IMOHO - If a person wanted anyone to get their public key, they could
register it with a central "yellow pages" or the like (best if jabber.org
had that for user ease).  The keys could be available for retrieval by the
client program or at the client's account at the server.  The other way to
access someone's public key would be to have them send it to you while
chatting in non secure mode, directly without the servers involved (IP to
IP).  That would allow more discreet persons to control (somewhat) who gets
their public keys.  This could be incorporated with the file transfer mode
(I assume Jabber will eventually get that, like ICQ?!?!?)

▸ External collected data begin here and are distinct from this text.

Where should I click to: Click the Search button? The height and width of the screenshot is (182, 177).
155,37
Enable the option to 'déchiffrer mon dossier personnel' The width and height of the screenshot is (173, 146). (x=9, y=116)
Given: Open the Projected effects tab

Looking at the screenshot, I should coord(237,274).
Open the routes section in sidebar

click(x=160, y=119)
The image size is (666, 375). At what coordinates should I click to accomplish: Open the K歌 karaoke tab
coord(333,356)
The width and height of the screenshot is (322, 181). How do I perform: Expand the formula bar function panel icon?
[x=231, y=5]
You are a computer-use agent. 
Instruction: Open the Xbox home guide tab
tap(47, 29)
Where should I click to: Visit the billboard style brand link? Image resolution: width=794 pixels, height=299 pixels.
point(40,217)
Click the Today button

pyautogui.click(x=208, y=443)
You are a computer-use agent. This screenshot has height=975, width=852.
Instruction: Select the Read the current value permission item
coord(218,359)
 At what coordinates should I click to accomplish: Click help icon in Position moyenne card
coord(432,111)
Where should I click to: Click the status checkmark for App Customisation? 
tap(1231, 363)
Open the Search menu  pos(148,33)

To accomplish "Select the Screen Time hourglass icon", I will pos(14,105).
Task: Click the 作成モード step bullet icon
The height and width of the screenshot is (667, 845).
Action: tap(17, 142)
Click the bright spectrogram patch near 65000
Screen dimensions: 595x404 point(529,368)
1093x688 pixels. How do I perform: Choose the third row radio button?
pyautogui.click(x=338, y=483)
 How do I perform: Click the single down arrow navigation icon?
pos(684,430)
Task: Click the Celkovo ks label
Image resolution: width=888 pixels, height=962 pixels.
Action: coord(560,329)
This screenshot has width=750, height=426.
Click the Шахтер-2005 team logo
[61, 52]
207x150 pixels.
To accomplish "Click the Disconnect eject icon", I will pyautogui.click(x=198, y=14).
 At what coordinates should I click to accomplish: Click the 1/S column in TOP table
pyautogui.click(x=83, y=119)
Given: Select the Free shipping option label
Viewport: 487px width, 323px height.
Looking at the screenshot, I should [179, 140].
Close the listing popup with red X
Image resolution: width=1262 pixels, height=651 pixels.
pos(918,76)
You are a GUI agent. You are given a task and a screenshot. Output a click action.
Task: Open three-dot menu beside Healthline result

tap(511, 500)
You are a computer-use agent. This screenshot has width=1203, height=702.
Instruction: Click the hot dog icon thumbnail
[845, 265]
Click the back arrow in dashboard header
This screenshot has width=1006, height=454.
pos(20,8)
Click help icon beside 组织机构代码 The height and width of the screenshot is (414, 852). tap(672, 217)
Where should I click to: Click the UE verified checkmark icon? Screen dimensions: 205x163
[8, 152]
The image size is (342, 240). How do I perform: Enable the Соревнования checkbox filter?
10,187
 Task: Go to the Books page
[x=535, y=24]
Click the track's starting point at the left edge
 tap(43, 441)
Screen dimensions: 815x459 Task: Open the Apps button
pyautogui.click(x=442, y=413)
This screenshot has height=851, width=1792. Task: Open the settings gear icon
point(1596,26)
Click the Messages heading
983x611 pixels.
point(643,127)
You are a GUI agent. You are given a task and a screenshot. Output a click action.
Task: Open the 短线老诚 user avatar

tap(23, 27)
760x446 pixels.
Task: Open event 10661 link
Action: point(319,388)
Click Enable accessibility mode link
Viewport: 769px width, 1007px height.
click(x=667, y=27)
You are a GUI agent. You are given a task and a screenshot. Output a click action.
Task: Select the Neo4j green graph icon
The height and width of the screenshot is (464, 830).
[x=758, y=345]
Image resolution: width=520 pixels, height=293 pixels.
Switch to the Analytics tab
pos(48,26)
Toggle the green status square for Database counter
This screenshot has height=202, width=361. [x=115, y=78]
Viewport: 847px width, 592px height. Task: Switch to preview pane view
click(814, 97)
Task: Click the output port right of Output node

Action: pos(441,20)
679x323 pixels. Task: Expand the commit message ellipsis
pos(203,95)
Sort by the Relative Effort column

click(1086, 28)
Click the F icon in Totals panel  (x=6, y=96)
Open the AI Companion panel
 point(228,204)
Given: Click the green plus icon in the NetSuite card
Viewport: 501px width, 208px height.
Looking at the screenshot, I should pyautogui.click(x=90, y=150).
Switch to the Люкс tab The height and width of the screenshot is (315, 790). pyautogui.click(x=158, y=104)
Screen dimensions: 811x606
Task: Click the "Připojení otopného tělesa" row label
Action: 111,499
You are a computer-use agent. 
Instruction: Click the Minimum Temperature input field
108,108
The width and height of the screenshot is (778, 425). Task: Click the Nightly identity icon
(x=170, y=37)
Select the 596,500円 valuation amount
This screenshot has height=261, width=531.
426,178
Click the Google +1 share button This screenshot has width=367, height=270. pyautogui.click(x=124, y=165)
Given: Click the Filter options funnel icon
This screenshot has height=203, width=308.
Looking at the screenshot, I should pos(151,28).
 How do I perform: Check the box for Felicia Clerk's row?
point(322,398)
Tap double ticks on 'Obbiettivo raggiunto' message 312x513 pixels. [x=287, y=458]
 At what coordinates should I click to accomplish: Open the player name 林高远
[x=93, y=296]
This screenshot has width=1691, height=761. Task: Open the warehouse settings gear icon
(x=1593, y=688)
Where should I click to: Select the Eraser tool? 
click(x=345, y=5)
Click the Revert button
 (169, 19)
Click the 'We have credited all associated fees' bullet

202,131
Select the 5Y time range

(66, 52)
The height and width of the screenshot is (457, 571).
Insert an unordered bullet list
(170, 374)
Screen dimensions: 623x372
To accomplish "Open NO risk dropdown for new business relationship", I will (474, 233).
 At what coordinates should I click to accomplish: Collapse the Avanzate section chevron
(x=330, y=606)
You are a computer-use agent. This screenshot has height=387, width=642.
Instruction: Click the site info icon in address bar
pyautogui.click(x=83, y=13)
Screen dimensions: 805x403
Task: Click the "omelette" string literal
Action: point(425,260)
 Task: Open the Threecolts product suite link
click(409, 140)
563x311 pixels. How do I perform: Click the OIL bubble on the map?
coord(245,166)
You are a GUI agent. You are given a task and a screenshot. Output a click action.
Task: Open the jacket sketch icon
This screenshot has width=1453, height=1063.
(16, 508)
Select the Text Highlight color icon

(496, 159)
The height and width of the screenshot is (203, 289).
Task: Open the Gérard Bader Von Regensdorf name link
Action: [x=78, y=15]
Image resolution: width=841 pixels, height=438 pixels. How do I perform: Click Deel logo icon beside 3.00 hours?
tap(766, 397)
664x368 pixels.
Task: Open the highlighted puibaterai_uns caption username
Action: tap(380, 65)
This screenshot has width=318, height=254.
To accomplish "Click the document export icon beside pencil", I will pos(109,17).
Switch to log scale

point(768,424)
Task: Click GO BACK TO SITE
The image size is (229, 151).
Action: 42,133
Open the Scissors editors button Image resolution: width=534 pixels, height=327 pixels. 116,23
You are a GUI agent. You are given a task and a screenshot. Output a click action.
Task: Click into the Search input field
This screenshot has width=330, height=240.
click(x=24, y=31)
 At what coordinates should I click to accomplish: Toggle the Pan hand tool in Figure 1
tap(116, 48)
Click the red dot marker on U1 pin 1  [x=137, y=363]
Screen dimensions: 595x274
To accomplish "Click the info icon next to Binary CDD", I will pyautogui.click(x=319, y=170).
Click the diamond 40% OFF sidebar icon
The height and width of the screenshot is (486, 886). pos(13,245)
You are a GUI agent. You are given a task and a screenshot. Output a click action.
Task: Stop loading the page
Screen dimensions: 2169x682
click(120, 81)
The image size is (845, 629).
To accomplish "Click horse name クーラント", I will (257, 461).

What I meant by "hamper roaming" was the private key and use at both home
and work.  I for one would not want my private key stored on a server

>> Make a 40-bit weak version and a 128-bit one (a la the browsers)?
>>I would think that 40-bit would be quite suffencient for just one or two
>>line messages between friends.
>Yeah, _you_ might feel that it's adequate, but lots of people would
>disagree.  I mean, don't get me wrong: I myself am one of those people who
>doesn't bother getting the 128-bit versions of Netscape to do my online
>purchases; I figure if someone feels like taking the effort to get my
>credit card number, they almost deserve it (then again, it would be
>Mastercard who'd be taking the hit, I think).  I think especially if people
>would want to use Jabber in a business environment, they'd be looking for >
>40 bit.  This appears to have already been an issue with ICQ; I guess
>several businesses complained to Mirabilis when they realized how easy it
>was to sniff and spoof with ICQ, and how they couldn't talk about
>business-related matters with confidence when using it.  (to which
>Mirabilis responded that ICQ was never intended for use in a business
>environment, blah blah)  Applied Crypto recommends:
>tactical military info (minutes/hours) 56-64 bits
>product announcements, mergers, interest rates (days/weeks) 64 bits
>long-term business plans (years) 64 bits
>trade secrets (decades) 112 bits

Conceed and agree.  I only meant that just chatting with a buddy and not
wanting to be sniffed would only need 40bit.  I also did mention that I
would love to go higher for business purposes.  To quote:  "Although, I
think it would be cool if we went one step further, to say 512-bit, and
became the de-facto standard for transmitting credit card numbers and the
like through the internet, but then again, that's just dreaming."  I think
if we went a very secure route, Jabber _could_ become the business
transaction program of choice (at least for transactions where two PEOPLE
were actually engaged in conversation).

>[...cut...] I'm wondering if the 'dumbed-down key' approach is workable

You would most likely know more than I would, like I said before, I'm pretty
much starting on all of this.  :)

>>[...cut...] (although I think I read somewhere that it is "relatively
easy" to break [...]

>? Are you sure about this one, or perhaps you have it crossed in your mind
>with another one?  If you have seen evidence of this and remember where,
>can you point me there?  All of the reading I've done so far has made no
>mention of known major flaws in El Gamal; it is still regarded as being
>secure (unless some new developments to indicate otherwise have gone on
>more recently than my literature)

Sorry, I must have read it wrong.  It was Applied Cryptography 2/e - B
Schneier pg 477.  Please confirm my misconceptions for me.  I looked up
ElGamal to get an idea what you were on to (I'm only up to about pg 100 in
my reading of it), and caught this:

If Eve ever gets two messages signed or encrypted using the same k, even if
she doesn't know what it is, she can recover x.

But it is talking about signatures, and, as I'm not that far, I'm not sure
what this really means.  By all means, set me straight or flat out ignore my
comments on that.

But, I hope that I have shown at least some knowledge of what you're doing,
and not insulted you.  I'm starting, I'm trying, and I'm very interested.